Ado! Ado! Ado! Ele é o verbo divino encarnado…

Um dos mais gritantes sinais do embrutecimento cabal duma inteligência é quando um sujeito perde o senso das proporções.

Algo que, em meu ver, ilustra isso de modo cristalino, são os casos recentes onde um suposto “artista” chamou Nosso Senhor Jesus Cristo de transexual e doutros termos similares.

Uma pessoa que assim procede, mais do que obviamente está querendo causar um escândalo junto aos fiéis para chamar alguma atenção midiática para sua indefectível pessoinha. Só isso.

E, de fato, ele conseguiu realizar o seu intento.

Também, é mais do óbvio que ele será criticado por uma atitude dessas. Aliás, deve ser criticado, sim senhor. Deve ser duramente criticado por uma razão muitíssimo simples: essa é uma atitude blasfema, um insulto propositado e planejado contra a dignidade de Deus.

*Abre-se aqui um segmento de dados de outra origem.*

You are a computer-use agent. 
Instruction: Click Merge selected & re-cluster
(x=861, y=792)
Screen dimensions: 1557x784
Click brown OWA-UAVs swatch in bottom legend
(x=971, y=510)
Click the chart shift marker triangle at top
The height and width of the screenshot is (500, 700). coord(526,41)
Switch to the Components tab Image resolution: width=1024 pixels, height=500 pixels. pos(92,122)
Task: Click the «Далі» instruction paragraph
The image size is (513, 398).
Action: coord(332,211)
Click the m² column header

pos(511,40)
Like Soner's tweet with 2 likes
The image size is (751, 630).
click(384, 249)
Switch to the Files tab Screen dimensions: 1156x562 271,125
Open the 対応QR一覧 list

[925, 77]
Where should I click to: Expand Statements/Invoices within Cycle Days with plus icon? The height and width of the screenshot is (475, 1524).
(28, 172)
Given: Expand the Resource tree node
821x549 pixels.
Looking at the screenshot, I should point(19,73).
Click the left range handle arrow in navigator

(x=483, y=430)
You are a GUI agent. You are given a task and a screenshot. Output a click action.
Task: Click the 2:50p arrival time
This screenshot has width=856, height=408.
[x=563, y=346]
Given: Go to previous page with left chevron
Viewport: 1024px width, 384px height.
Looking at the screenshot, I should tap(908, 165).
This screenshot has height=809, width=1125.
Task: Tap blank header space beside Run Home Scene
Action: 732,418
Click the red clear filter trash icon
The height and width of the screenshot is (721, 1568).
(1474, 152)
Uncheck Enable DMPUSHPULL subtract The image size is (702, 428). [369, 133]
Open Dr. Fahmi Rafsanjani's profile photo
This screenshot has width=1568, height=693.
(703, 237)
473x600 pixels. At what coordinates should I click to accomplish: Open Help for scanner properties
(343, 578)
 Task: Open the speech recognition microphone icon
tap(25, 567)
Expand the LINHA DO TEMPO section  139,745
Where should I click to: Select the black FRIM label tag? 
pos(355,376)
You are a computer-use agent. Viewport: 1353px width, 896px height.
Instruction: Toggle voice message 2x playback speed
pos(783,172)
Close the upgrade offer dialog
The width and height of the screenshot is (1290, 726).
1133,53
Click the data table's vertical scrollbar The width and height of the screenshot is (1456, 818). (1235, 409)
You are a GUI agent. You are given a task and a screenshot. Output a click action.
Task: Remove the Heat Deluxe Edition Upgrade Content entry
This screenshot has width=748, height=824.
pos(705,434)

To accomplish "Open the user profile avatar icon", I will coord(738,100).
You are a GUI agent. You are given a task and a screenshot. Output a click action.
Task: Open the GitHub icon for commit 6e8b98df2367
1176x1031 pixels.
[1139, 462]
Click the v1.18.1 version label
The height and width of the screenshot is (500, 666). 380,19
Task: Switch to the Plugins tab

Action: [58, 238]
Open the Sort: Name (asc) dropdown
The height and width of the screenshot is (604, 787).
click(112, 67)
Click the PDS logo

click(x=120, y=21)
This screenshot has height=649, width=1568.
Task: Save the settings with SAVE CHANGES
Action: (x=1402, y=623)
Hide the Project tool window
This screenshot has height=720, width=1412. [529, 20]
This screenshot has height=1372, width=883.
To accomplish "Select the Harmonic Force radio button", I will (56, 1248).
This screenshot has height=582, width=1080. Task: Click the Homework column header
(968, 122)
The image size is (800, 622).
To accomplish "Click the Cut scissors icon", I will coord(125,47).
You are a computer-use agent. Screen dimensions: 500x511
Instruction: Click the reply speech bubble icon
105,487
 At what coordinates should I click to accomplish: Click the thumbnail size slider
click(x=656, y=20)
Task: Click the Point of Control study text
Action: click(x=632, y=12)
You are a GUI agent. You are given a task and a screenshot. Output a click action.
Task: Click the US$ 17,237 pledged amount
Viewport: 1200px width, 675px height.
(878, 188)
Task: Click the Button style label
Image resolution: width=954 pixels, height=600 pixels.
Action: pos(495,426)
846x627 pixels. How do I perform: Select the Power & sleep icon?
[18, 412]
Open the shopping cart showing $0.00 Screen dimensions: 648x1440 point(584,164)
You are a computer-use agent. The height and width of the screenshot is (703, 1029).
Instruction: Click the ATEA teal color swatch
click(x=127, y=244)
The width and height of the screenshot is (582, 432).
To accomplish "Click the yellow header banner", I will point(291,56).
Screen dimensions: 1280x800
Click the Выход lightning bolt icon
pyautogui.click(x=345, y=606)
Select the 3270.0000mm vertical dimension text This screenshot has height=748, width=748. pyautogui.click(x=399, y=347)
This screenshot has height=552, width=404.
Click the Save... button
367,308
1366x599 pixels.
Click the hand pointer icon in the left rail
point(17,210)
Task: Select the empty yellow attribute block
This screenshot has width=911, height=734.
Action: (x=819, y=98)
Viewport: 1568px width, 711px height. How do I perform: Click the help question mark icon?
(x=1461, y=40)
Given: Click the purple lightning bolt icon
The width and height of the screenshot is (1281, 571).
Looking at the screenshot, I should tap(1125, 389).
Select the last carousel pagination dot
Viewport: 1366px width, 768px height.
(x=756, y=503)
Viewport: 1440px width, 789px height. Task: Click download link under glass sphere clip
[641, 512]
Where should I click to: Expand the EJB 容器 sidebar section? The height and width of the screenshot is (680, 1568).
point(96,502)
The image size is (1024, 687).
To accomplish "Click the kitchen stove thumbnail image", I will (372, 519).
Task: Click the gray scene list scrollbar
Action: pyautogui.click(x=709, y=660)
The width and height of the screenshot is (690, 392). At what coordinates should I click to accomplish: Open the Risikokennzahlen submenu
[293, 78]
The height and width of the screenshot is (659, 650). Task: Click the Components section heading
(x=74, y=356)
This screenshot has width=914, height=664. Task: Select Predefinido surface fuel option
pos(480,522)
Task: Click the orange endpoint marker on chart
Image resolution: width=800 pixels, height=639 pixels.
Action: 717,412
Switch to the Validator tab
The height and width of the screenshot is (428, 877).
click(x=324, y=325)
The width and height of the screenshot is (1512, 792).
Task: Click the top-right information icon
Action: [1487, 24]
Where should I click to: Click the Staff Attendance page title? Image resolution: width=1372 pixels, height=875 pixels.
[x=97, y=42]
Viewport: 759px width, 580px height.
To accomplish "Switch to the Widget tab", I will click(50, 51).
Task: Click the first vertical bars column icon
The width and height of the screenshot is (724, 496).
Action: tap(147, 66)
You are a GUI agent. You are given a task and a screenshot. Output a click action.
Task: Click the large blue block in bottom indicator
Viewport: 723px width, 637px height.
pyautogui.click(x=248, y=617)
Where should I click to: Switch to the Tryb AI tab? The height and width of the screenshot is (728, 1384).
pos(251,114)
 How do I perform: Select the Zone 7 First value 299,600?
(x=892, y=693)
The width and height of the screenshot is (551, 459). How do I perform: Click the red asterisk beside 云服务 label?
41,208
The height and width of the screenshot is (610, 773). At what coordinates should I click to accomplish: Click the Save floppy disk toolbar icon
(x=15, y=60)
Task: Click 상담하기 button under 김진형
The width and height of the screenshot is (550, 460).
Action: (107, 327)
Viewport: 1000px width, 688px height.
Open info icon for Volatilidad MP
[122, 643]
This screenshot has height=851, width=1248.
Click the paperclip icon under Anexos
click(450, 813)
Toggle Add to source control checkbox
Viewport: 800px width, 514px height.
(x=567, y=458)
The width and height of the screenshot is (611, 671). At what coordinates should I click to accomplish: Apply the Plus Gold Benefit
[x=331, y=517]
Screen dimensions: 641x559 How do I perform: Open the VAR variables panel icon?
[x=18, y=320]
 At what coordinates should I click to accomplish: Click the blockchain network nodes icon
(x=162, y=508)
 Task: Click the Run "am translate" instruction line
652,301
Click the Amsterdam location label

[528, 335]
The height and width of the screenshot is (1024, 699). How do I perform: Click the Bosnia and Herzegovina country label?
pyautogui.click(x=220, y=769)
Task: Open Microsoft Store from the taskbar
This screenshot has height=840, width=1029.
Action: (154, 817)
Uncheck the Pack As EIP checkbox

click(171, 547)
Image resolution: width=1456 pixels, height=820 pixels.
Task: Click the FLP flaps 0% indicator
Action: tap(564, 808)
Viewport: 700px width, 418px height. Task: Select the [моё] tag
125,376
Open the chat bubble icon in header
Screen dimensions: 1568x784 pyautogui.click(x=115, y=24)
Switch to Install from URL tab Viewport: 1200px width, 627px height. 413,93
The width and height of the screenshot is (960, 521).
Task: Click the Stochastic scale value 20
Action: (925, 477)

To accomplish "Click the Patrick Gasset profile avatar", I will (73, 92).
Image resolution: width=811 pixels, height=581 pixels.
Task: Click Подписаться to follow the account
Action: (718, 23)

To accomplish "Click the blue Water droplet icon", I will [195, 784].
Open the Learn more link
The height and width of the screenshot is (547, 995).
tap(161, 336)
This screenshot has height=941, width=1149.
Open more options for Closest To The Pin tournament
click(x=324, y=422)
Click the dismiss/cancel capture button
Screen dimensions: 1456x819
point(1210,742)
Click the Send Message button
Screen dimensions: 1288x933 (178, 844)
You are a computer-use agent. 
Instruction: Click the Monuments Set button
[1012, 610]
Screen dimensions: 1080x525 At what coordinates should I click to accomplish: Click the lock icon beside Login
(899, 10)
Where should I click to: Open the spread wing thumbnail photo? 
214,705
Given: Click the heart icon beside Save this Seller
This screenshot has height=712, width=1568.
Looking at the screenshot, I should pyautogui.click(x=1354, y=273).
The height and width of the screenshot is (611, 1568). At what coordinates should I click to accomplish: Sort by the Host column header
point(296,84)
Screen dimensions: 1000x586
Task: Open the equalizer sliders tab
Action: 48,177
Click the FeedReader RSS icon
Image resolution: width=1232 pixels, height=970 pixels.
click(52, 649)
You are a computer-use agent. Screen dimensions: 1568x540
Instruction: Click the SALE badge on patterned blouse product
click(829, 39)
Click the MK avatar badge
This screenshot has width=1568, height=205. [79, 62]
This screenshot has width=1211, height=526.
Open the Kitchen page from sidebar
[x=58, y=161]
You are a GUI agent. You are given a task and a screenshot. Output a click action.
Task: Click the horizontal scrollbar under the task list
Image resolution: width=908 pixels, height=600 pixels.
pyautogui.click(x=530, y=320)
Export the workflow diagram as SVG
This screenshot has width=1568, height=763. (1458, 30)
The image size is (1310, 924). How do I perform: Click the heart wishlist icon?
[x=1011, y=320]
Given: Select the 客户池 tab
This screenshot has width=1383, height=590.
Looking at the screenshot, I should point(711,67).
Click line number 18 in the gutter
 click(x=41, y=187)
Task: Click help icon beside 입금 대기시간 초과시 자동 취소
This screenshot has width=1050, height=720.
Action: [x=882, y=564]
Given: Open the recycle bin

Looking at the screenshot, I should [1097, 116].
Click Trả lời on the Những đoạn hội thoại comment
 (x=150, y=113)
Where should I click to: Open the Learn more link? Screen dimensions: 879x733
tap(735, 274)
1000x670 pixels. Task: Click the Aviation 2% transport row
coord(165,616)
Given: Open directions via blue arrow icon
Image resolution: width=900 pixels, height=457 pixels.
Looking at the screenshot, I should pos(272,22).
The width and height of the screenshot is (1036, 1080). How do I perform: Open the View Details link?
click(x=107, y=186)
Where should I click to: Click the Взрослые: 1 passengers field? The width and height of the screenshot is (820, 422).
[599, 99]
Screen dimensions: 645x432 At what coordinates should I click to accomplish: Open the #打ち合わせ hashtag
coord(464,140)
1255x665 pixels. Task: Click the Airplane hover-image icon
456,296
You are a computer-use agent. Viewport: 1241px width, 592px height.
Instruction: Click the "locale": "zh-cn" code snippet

Qualquer pessoa que procura minimamente ordenar a sua alma sabe muito bem que Deus está acima de todas as coisas, inclusive e principalmente dos nossos desejos e fantasias sexuais. Aliás, a dignidade da pessoa humana só tem algum sentido se essa ela estiver subordinada a dignidade devida a Deus.

Pois é, essa é uma obviedade, sei disso. Uma obviedade para os simples, não para as pessoas chiques e diplomadas com suas poses artificiosas de gente criticamente crítica.

Isso mesmo. As reações manifestas pelos autoproclamados esclarecidos não demonstra, de modo algum, que eles estejam desconfortáveis frente a ofensa feita contra a dignidade do divino, mas sim, indignados com as declarações feitas contra a pessoinha do blasfemador, tachando todas as pessoas que o criticaram de, é claro, homofóbicos. Atitude essa que indica, claramente, a total perda do senso das proporções. E é gente desse naipe que se apresenta perante todos e, principalmente, diante do espelho, como uma criaturinha linda, fofa e, é claro, acima do bem e do mal.

Sim, qualquer pessoa minimamente religiosa sabe muitíssimo bem que Nosso Senhor manifesta-se através dos pequeninos, dos perseguidos e desvalidos. Sim. Mas esse não era, de jeito algum, o caso do “artista” em questão. Ele não é um perseguido, não é um desvalido, nem pequenino. É um provocador blasfemo, medíocre que, sendo incapaz de fazer algo digno, prestativo e bom, opta pelo escândalo puro e simples para chamar a atenção para a sua nulidade existencial manifesta na forma duma defecção artística.

Atitudes assim, sim senhor, são vergonhosas. Mas, mais vergonhoso que isso é ver essa turba, chique e diplomada, que se autoproclama esclarecida, preferir bajular o mundano com suas imundices, por temerem mortalmente a fofocagem midiática e acadêmica, do que honrar devidamente a Deus, porque fingem amá-Lo. E fingem mal, diga-se de passagem.

Por fim, se você acha que uma blasfêmia ridícula é manifestação artística o problema é seu. Todinho seu. Se você deseja fazer isso, sinta-se a vontade, é um direito que lhe assiste. Só, por gentileza, não queira exigir que os outros achem sua ação excrementícia uma lindeza porque aí, francamente, é querer abusar não apenas do senso das proporções, mas da paciência alheia.